=== Document section ===
What a governance wrapper actually looks like in code

My previous post argued that AI governance has to reach beyond the tools people can see, down into the APIs, event streams and integration layers where agents now operate. A few people came back with a reasonable challenge: fine, but what does that actually look like to build?

This is the answer.

Over the past few weeks, I built a full AI agent demo using the great starter of Dorian Blanc, the other Field CTO at Gravitee. The scenario is a fictional RNLI station finder. I spent nine years as Head of Data at the RNLI, so the context felt honest rather than borrowed. More usefully, it gave me a real-world framing with genuine stakes: emergency services, operational data and time-pressured queries. The kind of environment where governance is not optional.

This post walks through the architecture, the key decisions and the things that surprised me.

What I was trying to prove

One central claim: you can enforce security, observability, rate limiting and policy at the infrastructure layer without touching agent code. The agent does its job. The gateway handles everything else.

I wanted to build something that either proved or broke that in practice and showed the Gravitee gateway working.

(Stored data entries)
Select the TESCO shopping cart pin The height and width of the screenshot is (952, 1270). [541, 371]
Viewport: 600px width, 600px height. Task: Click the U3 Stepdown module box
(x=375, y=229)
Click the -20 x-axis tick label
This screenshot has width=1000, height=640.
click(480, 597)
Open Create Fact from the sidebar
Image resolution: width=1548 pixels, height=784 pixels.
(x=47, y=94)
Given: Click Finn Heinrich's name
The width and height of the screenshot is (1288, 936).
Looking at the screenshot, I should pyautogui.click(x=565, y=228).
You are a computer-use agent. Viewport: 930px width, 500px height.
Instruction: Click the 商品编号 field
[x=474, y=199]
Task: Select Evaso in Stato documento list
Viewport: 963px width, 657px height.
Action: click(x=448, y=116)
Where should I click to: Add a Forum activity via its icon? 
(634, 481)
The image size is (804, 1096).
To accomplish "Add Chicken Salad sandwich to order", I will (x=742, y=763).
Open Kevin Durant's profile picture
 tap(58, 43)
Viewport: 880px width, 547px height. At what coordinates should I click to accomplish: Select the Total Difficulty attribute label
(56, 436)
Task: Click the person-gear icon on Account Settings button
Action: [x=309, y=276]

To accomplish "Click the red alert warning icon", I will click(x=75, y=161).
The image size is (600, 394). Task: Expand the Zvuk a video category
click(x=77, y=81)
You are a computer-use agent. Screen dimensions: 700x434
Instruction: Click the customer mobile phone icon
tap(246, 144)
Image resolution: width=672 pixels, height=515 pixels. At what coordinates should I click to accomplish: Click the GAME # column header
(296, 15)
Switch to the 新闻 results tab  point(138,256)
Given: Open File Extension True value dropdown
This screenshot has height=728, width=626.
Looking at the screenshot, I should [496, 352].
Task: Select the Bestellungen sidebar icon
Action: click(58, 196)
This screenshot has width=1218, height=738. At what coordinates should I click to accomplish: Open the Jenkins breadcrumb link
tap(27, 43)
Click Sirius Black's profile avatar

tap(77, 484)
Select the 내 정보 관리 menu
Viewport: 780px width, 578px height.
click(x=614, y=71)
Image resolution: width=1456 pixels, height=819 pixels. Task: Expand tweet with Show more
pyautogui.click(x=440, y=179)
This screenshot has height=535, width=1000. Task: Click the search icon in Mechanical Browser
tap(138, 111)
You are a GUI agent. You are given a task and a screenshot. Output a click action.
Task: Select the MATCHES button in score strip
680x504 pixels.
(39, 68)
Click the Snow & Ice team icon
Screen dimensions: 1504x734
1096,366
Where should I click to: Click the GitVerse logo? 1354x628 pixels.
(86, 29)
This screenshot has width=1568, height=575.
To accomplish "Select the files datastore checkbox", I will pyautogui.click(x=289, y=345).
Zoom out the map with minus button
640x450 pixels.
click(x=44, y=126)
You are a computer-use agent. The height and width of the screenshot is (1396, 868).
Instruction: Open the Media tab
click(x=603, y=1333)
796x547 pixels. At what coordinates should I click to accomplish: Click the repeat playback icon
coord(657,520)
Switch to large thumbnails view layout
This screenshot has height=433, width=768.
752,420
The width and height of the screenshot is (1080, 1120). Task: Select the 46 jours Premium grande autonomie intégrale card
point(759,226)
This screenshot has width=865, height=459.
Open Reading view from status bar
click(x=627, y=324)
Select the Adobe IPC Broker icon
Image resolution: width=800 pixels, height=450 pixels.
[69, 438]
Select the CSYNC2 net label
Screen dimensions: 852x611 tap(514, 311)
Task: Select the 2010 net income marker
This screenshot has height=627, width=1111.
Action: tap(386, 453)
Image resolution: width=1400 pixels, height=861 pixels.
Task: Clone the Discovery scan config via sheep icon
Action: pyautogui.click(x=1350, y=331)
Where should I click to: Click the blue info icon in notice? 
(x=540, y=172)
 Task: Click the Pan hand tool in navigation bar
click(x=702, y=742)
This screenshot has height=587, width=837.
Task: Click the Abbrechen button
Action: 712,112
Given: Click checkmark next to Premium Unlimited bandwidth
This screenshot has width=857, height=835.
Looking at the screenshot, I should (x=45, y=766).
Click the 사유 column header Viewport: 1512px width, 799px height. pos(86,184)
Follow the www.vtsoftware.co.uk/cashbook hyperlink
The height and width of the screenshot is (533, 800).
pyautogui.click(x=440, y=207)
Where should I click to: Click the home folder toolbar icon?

=== Exercise prompt ===
Please state how many years the writer of the governance wrapper post above spent as Head of Data at the RNLI.

=== Solution for this exercise ===
Nine years.